Great honor is the distinguishing mark of the true hero. Still, adequate degrees of honor are possible to those of us who live ordinary lives. Well that it's so, for honor is the only effective shield against the bite of envy.
The manner of the honorable man is plain and open. He concerns himself first with his duties, second with his opportunities, and not at all with the duties or opportunities of others. His wants are sincere; he acts to fulfill them without violating others. Because he concerns himself solely with what's proper to him and his, he is genuinely pleased when success comes to deserving others, and genuinely grieved when chance lays a good man low.
In other words, the honorable man gives no thought to how his station in life compares to that achieved by others. He stays busy becoming all he can be.
The 1982 movie Personal Best, which starred Mariel Hemingway, Patrice Donnelly, and Scott Glenn, made a beautiful point about the futility of comparisons to others. Protagonists Chris and Tory enjoyed bonds of love and friendship that outsiders might find implausible between competitive athletes. The climax of the movie involved one deliberately sacrificing her shot at first place to ensure that the other finished "in the money." At the last, Chris (played by Hemingway) decided that keeping Tory (played by Donnelly) beside her in the winner's circle was worth more than the top pedestal. She was satisfied with having advanced her "personal best" and didn't need the gold medal as well. Similarly, the ultra-competitive Tory, who'd been torn over her relationship with the younger, more gifted Chris, resigned herself to the dwindling of her years in the limelight. Chris's gesture made it plain that Tory had had her day; it was time for Tory to move aside for her successor.
It's a tough standard to meet. Brass rings glitter all around us, and ever more brightly as we grope for them without gripping and the years roll past. To want comes naturally; to accept one's discovered limitations with grace does not. But the gain of honor -- the clarity and resolve necessary truly to commit oneself to being all one can be, without envy of others regardless of comparisons -- is more than worth the price.
Comments
The inclusion of “Pride” and “Envy” in the list, as they are, has always bothered me, due to the multiple meanings you elucidate...a certain kind of pride can be a spiritually good thing, and a certain kind of envy, while never—I suppose—good, can be readily distinguished from the variety which is a capital sin. (Any desire for self-improvement inspired or motivated by seeing that which one does not currently have could conceivably be classed as “envious”, whereas I don’t regard it as sinful unless the desire to obtain for oneself morphs into the desire to deprive another...covetousness, in other words.)

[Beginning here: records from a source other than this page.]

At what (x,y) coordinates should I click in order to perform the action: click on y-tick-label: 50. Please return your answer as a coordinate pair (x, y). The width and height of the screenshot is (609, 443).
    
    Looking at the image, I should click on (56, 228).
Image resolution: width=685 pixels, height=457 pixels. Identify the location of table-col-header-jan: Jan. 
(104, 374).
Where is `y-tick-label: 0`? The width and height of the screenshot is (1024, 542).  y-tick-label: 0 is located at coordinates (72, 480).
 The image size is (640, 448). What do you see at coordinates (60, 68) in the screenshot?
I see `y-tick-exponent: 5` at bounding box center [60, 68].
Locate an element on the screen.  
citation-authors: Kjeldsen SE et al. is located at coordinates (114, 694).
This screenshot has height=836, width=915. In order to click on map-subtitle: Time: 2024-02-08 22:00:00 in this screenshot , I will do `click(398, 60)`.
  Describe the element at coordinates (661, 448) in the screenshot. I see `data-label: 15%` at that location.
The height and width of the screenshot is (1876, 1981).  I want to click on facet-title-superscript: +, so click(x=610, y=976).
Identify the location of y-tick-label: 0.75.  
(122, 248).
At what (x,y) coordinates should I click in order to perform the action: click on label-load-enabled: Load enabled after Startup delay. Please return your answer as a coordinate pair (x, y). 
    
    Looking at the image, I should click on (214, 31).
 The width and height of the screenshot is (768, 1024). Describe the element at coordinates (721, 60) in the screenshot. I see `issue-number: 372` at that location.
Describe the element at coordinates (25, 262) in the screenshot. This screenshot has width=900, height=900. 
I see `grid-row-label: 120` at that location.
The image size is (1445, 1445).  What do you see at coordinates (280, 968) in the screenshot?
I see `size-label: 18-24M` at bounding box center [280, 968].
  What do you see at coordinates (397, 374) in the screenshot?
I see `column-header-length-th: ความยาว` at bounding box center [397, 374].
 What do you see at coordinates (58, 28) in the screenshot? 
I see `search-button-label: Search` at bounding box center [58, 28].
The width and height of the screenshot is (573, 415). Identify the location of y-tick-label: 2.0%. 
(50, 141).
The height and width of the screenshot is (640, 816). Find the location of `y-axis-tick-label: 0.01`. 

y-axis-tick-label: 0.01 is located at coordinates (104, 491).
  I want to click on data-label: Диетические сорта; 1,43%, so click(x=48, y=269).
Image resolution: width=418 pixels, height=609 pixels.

“I want to have what you have” is distinct from “I want to also have what you have” (or, in even milder form, “having seen what you have inspires me to seek the same for myself"), and both are distinct from “I want you not to have what you have”. “Envy” could mean any of them. I think perhaps the linguistic ambiguity has caused some problems...folks who recognize that the second sense is not actually a sin become inclined to ignore the fact that the first sense is...and are thereby led down the path to the third sense, where things get really destructive.
And this is true regardless of whether “what you have” is physical posessions or emotional and spiritual attributes.
Thankfully I’ve never quite succumbed to envy in the third sense, and I’m fighting a mostly-successful battle to rid myself of the first. It’s not easy, for someone with my personal history...but I’m working hard on it.